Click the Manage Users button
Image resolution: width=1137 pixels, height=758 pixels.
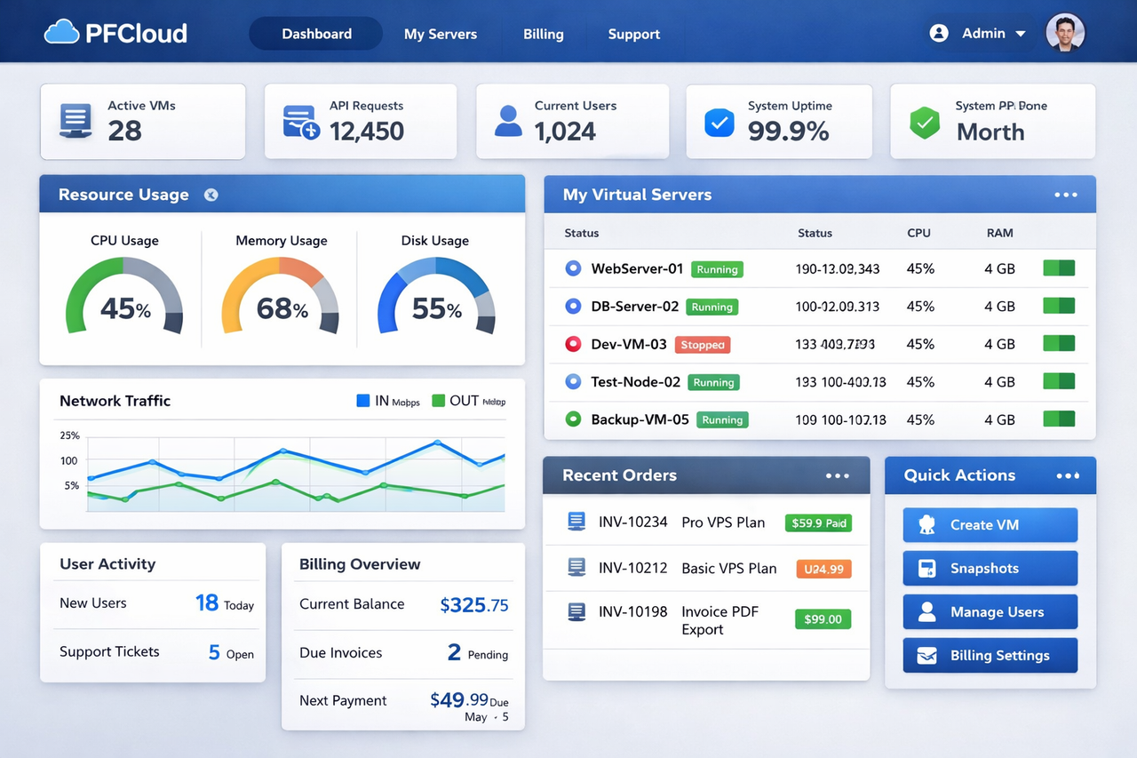pyautogui.click(x=990, y=611)
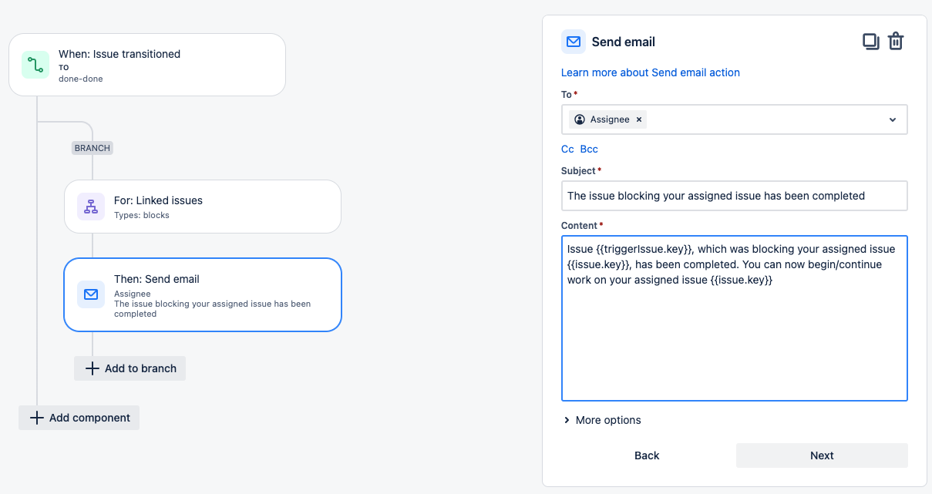
Task: Click the plus icon on Add to branch
Action: pyautogui.click(x=92, y=368)
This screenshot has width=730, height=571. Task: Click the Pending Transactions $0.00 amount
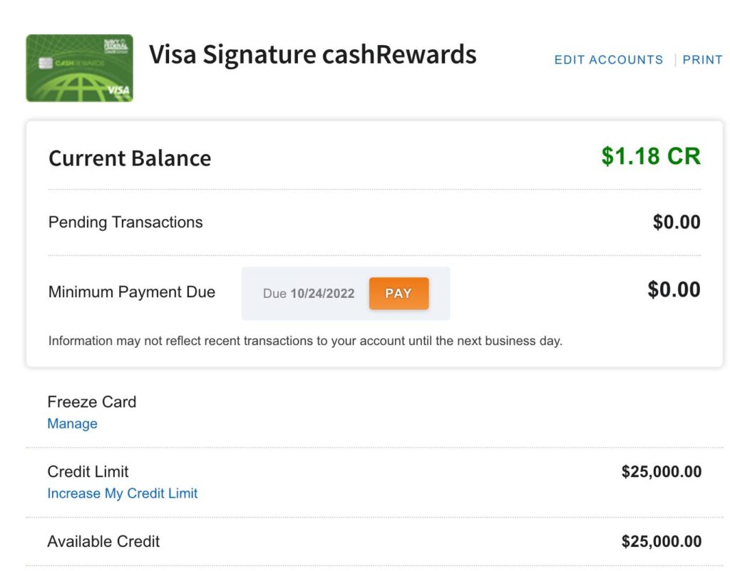click(x=676, y=222)
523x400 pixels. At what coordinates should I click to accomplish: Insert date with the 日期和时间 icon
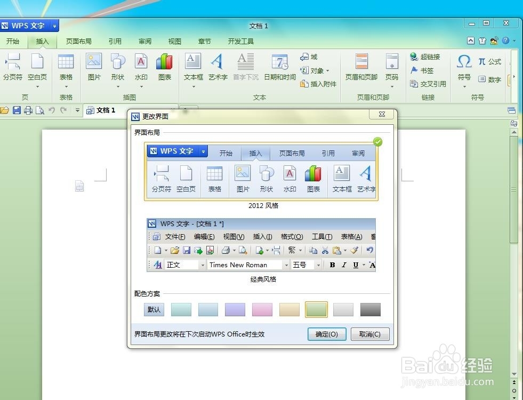(x=279, y=67)
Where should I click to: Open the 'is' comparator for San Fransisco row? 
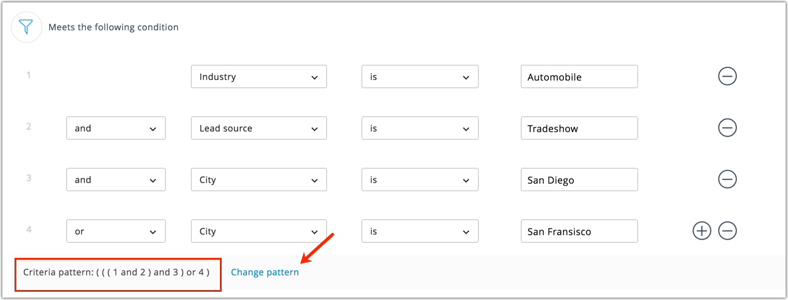point(420,231)
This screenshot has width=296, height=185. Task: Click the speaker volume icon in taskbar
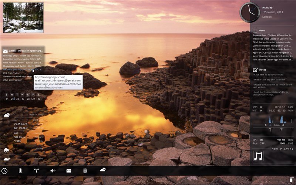53,171
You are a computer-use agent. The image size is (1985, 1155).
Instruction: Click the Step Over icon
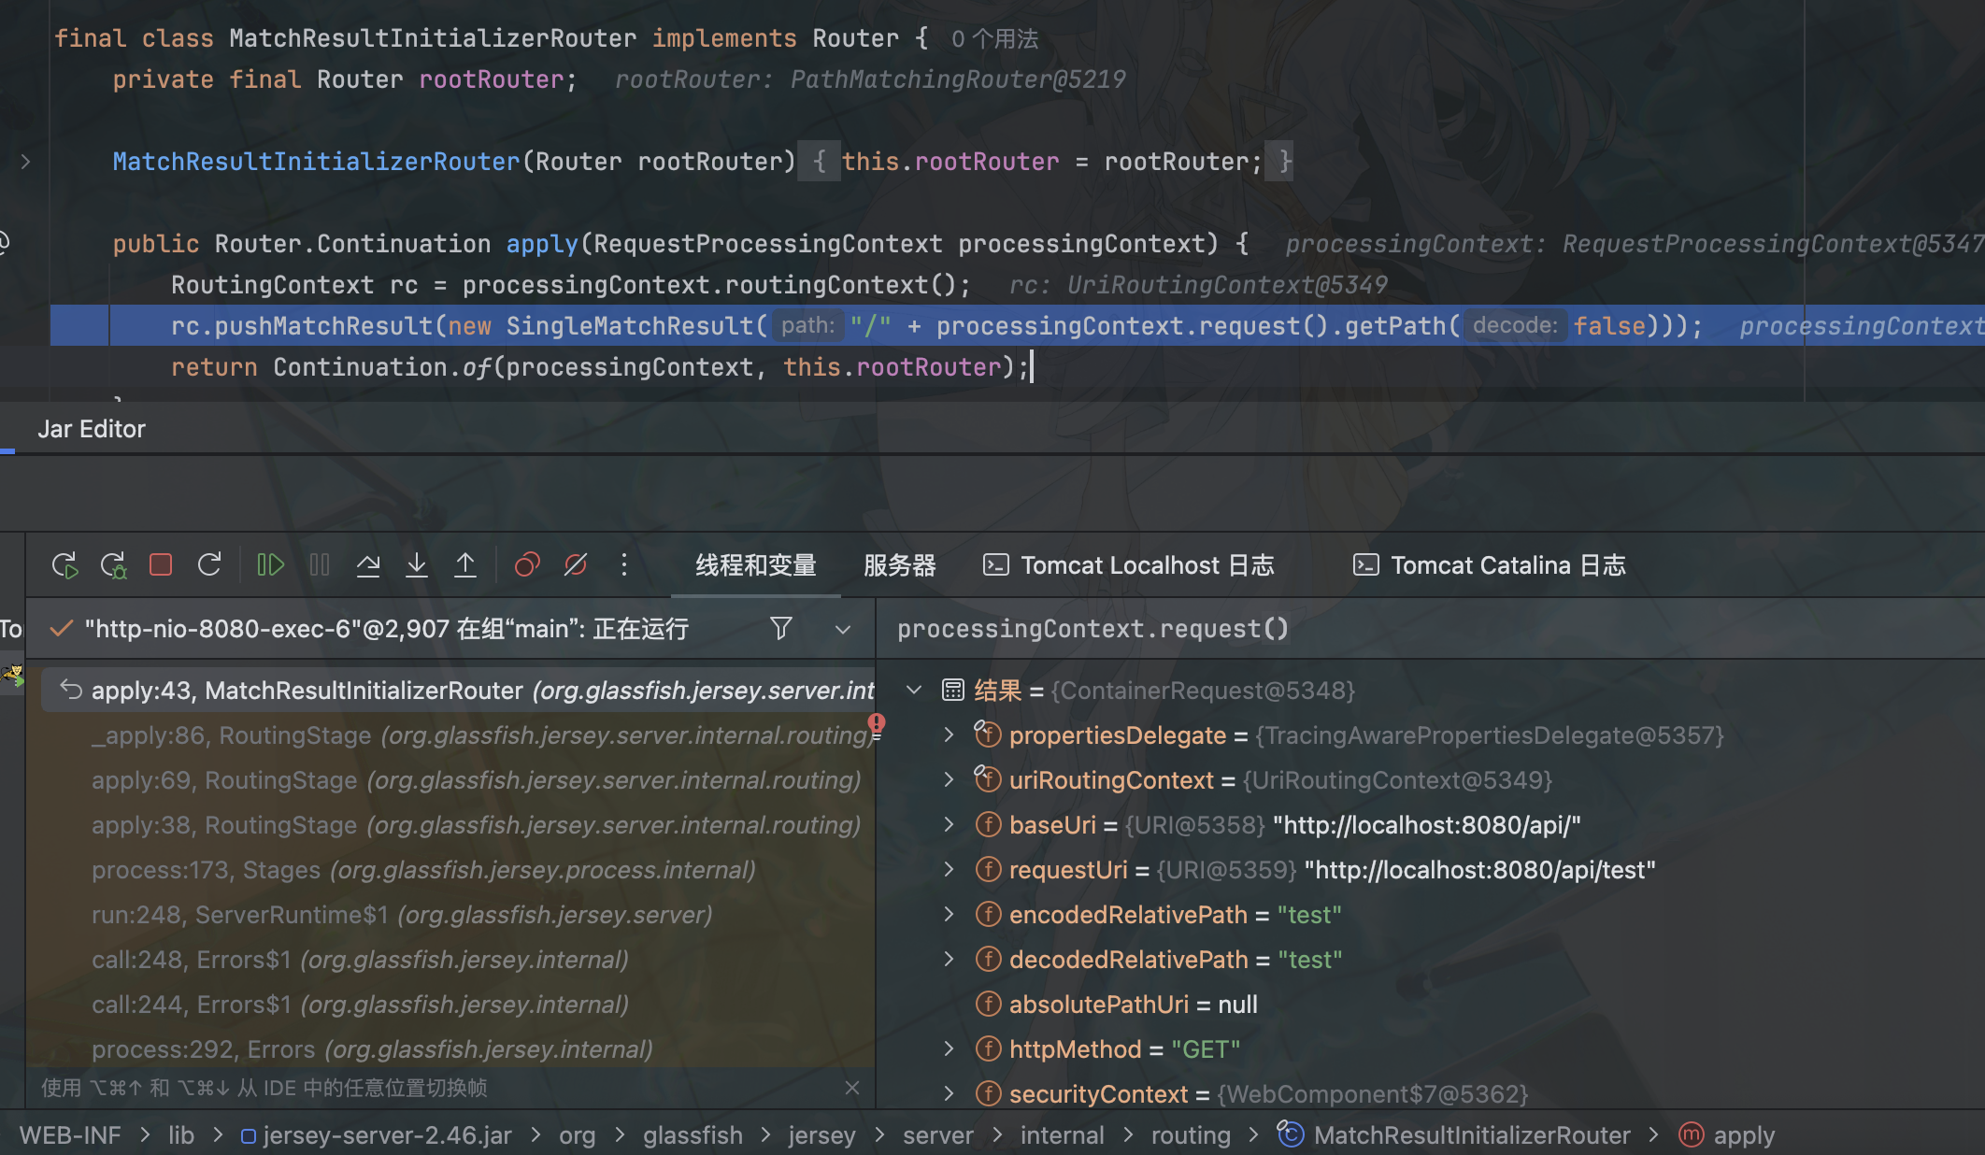(368, 564)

■ ■ ■

* TASK TO CARRY OUT: Please return all of the entries above verbatim, omitting the pictures.

* SOLUTION BELOW:
Click the Manage Users button
Image resolution: width=1137 pixels, height=758 pixels.
pyautogui.click(x=990, y=611)
Task: Click the plus icon on Add to branch
Action: pyautogui.click(x=92, y=368)
This screenshot has width=730, height=571. Task: Click the Pending Transactions $0.00 amount
click(x=676, y=222)
523x400 pixels. At what coordinates should I click to accomplish: Insert date with the 日期和时间 icon
(x=279, y=67)
Where should I click to: Open the 'is' comparator for San Fransisco row? 
point(420,231)
This screenshot has width=296, height=185. Task: Click the speaker volume icon in taskbar
53,171
You are a computer-use agent. The image size is (1985, 1155).
Instruction: Click the Step Over icon
(368, 564)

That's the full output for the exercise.